Bill Hesse of Bella Vista worked alongside Johnson. A longtime cyclist, he has worked with the School District to train students in bike safety at Cooper Elementary School.

“My first bicycle was such a sense of freedom for me,” Hesse said. “My mom was one of the few in the neighborhood that didn’t drive. If I wanted to go somewhere, I had to ride my bike. You just don’t see kids doing that anymore.”

Hesse said he believes the school bikes and training will help raise the students’ comfort and safety level on a bike and riding in traffic.

The seven-speed bicycles are available in 20, 24 and 26 inches for varying age groups.

Most of the schools in the district are near the city’s many mountain bike trails. Lincoln Junior High School, Thomas Jefferson Elementary School and Sugar Creek Elementary School are all near a new flowy trail that connects with Park Springs Park. Washington Junior High School is next to the Memorial Park trails, and the high school backs up to the Razorback Regional Greenway. Mary Ley said teachers from districts not on a trail have worked out a way to get students safely to trails to ride.

The School District created a manual regarding the bike program outlining goals and providing a wealth of bike-related information such as first aid and bike repair. The district says the program will teach students trail rules, safety and respect for their surroundings. The program is also designed to improve student fitness levels while providing them with a viable means of transportation and a sense of “play.”

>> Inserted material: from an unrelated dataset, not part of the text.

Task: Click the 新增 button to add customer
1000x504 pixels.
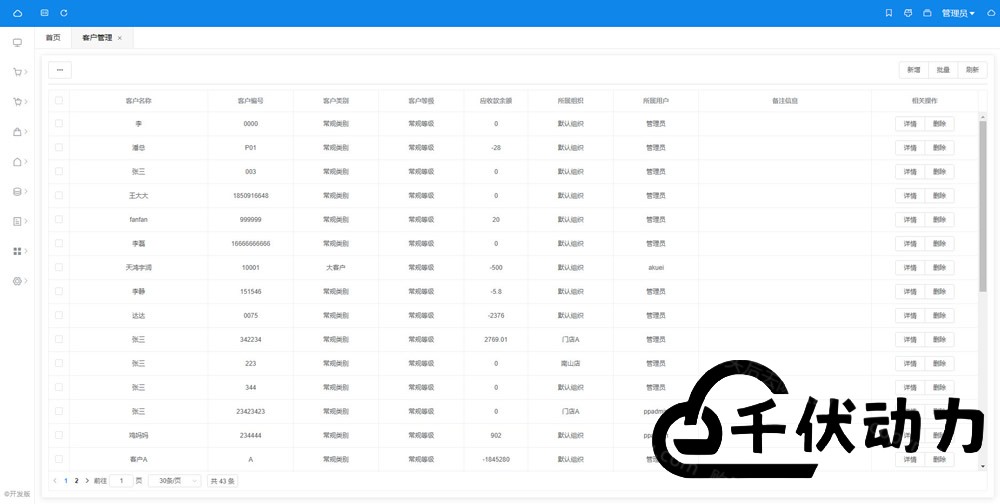Action: point(913,70)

A minimum of three instructional hours on the trail system will be incorporated into the physical education curriculum for third- to eighth-grade students each quarter.

The manual provides teachers with interesting facts about trails to relay to students. A fact sheet of the city’s trails comes with community history compiled by Bentonville historian Monte Harris and information on the types of plants and animals students might spot along them.

While riding the Bella Vista Lake Trail, students might take away this history lesson:

“The Bella Vista Lake was formed when Sugar Creek was dammed in 1915 for the early development of the vacation haven. The old log house, now situated directly west across the highway, was moved when the creek was dammed. The log building is the only pre-Civil War structure in Bella Vista.”

Travis Riggs, a School Board member, said the donation is a “pretty major deal” for the district.

“It’s a great display of the need for our kids to be more active and to promote safe travel to schools,” Riggs said.